Write out the news article on Trump's indictments word for word, everything from "The larger point" down to "obstruct that process.".

** Begin Source passage **

[Attorney General Merrick]

Trump grouses that his indictments took years. Here’s why that is.

“REMEMBER, CROOKED JOE BIDEN AND HIS RADICAL LEFT THUGS WAITED THREE YEARS TO BRING THESE INDICTMENTS & LAWSUITS AGAINST ME, RIGHT IN THE MIDDLE OF MY CAMPAIGN!” Trump said on Truth Social in the wee hours of Tuesday morning.

While there are in some cases valid questions about why certain investigations took as long as they did, there are several problems with Trump’s framing — and many readily available explanations for how long the probes took.

The first problem is the timeline Trump is laying out.

Three years ago would place such indictments around late 2020. The president at that time, you might recall, was Donald Trump. But let’s grant for the moment that Trump is being characteristically hyperbolic.

Trump has done this before: When he was charged Aug. 1 for his attempts to overturn the election, he wondered why it hadn’t happened 2½ years ago. That would have placed such charges very shortly after Jan. 6, 2021, even before the U.S. Senate acquitted him at his impeachment trial. And Trump’s legal team complained at the time about how the impeachment process had been “rushed.”

The larger point is that, even if we accept that Trump is speaking loosely, much of the alleged conduct outlined in three of Trump’s four indictments hadn’t come to light — or in some cases even taken place — anywhere near three years ago. These things take time, and we’ve seen that play out.

Trump allegedly left office with classified documents in late January 2021. But the charges brought by special counsel Jack Smith in federal court in Florida are not focused on merely possessing them. Rather, they are focused on Trump’s failure to return them when authorities came calling, along with alleged efforts to obstruct that process.

The National Archives and Records Administration didn’t refer Trump’s case to the Justice Department until early 2022, after it discovered classified documents in 15 boxes that Trump had returned in January of that year, according to Trump’s indictment.

** End Source passage **
** Begin Data extract **

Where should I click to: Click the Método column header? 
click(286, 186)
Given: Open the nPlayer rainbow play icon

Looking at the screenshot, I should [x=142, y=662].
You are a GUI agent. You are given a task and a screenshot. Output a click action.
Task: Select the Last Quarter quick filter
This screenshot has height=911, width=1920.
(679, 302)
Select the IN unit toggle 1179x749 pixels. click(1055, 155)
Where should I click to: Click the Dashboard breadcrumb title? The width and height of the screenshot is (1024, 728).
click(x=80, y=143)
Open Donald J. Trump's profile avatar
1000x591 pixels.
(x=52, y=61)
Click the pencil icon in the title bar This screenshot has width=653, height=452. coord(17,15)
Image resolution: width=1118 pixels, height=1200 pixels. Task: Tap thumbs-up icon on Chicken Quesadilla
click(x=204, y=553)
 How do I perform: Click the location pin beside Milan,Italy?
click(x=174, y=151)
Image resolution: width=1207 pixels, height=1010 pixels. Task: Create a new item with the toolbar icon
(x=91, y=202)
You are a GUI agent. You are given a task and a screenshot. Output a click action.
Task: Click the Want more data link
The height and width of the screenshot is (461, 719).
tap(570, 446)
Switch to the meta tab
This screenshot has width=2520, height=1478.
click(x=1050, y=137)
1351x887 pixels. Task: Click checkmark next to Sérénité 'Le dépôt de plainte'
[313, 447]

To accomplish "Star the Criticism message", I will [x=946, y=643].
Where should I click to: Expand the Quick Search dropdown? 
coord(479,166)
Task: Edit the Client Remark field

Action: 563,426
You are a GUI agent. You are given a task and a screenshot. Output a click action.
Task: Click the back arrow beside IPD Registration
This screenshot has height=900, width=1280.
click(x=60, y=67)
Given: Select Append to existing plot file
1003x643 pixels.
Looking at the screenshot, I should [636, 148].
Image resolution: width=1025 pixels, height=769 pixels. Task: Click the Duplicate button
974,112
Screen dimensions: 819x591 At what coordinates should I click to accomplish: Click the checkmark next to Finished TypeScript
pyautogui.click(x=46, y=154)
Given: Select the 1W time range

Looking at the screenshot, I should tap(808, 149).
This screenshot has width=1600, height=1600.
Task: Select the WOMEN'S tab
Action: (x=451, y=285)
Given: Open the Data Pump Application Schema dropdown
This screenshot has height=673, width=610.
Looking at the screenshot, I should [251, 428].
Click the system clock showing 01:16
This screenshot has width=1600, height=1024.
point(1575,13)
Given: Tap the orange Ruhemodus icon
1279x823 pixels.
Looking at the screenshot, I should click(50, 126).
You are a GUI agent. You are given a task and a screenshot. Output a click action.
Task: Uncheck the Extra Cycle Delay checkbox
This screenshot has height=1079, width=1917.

** End Data extract **

[Answer to the exercise]:
The larger point is that, even if we accept that Trump is speaking loosely, much of the alleged conduct outlined in three of Trump’s four indictments hadn’t come to light — or in some cases even taken place — anywhere near three years ago. These things take time, and we’ve seen that play out.

Trump allegedly left office with classified documents in late January 2021. But the charges brought by special counsel Jack Smith in federal court in Florida are not focused on merely possessing them. Rather, they are focused on Trump’s failure to return them when authorities came calling, along with alleged efforts to obstruct that process.